## [実施する課題]
以下のデータに出てくる「Instruction」をすべて「Command」に置き換え、それ以外は一切変えずにデータ全体を更新してください。

********

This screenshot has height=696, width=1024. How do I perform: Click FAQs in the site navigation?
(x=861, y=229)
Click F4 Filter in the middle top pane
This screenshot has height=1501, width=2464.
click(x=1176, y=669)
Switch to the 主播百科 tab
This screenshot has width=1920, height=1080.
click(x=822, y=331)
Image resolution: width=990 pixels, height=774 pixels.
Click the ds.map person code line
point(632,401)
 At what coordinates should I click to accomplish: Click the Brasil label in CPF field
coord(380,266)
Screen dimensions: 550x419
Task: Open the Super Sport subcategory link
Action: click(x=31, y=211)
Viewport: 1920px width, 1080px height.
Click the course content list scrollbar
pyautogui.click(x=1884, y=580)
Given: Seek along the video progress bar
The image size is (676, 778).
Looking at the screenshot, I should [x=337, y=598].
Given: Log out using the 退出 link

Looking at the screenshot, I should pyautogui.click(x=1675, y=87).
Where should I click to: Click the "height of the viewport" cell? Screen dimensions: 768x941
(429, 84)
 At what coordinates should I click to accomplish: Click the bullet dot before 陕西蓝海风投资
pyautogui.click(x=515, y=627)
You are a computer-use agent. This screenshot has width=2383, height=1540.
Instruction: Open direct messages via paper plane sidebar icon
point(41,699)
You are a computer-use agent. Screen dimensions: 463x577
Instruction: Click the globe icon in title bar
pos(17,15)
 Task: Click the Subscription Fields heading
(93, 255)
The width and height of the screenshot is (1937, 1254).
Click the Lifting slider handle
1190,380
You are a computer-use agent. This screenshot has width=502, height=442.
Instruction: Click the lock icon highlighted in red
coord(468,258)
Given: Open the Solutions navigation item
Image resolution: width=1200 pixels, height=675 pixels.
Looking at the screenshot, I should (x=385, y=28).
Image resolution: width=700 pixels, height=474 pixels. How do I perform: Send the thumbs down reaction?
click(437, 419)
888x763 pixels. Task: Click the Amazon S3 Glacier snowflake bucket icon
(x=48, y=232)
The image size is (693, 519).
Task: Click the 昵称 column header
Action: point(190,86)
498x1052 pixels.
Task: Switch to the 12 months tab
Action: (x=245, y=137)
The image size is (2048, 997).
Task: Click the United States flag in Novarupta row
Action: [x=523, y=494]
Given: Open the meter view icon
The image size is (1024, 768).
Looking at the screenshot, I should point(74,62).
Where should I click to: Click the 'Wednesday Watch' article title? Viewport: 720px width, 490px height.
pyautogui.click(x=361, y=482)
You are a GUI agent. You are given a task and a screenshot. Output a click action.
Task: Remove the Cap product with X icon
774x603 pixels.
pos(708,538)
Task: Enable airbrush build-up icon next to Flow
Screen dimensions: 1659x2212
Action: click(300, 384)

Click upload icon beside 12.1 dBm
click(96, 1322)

********

## [正しい解答]
This screenshot has height=696, width=1024. How do I perform: Click FAQs in the site navigation?
(x=861, y=229)
Click F4 Filter in the middle top pane
This screenshot has height=1501, width=2464.
click(x=1176, y=669)
Switch to the 主播百科 tab
This screenshot has width=1920, height=1080.
click(x=822, y=331)
Image resolution: width=990 pixels, height=774 pixels.
Click the ds.map person code line
point(632,401)
 At what coordinates should I click to accomplish: Click the Brasil label in CPF field
coord(380,266)
Screen dimensions: 550x419
Task: Open the Super Sport subcategory link
Action: click(x=31, y=211)
Viewport: 1920px width, 1080px height.
Click the course content list scrollbar
pyautogui.click(x=1884, y=580)
Given: Seek along the video progress bar
The image size is (676, 778).
Looking at the screenshot, I should [x=337, y=598].
Given: Log out using the 退出 link

Looking at the screenshot, I should pyautogui.click(x=1675, y=87).
Where should I click to: Click the "height of the viewport" cell? Screen dimensions: 768x941
(429, 84)
 At what coordinates should I click to accomplish: Click the bullet dot before 陕西蓝海风投资
pyautogui.click(x=515, y=627)
You are a computer-use agent. This screenshot has width=2383, height=1540.
Command: Open direct messages via paper plane sidebar icon
point(41,699)
You are a computer-use agent. Screen dimensions: 463x577
Command: Click the globe icon in title bar
pos(17,15)
 Task: Click the Subscription Fields heading
(93, 255)
The width and height of the screenshot is (1937, 1254).
Click the Lifting slider handle
1190,380
You are a computer-use agent. This screenshot has width=502, height=442.
Command: Click the lock icon highlighted in red
coord(468,258)
Given: Open the Solutions navigation item
Image resolution: width=1200 pixels, height=675 pixels.
Looking at the screenshot, I should (x=385, y=28).
Image resolution: width=700 pixels, height=474 pixels. How do I perform: Send the thumbs down reaction?
click(437, 419)
888x763 pixels. Task: Click the Amazon S3 Glacier snowflake bucket icon
(x=48, y=232)
The image size is (693, 519).
Task: Click the 昵称 column header
Action: point(190,86)
498x1052 pixels.
Task: Switch to the 12 months tab
Action: (x=245, y=137)
The image size is (2048, 997).
Task: Click the United States flag in Novarupta row
Action: [x=523, y=494]
Given: Open the meter view icon
The image size is (1024, 768).
Looking at the screenshot, I should point(74,62).
Where should I click to: Click the 'Wednesday Watch' article title? Viewport: 720px width, 490px height.
pyautogui.click(x=361, y=482)
You are a GUI agent. You are given a task and a screenshot. Output a click action.
Task: Remove the Cap product with X icon
774x603 pixels.
pos(708,538)
Task: Enable airbrush build-up icon next to Flow
Screen dimensions: 1659x2212
Action: click(300, 384)

Click upload icon beside 12.1 dBm
click(96, 1322)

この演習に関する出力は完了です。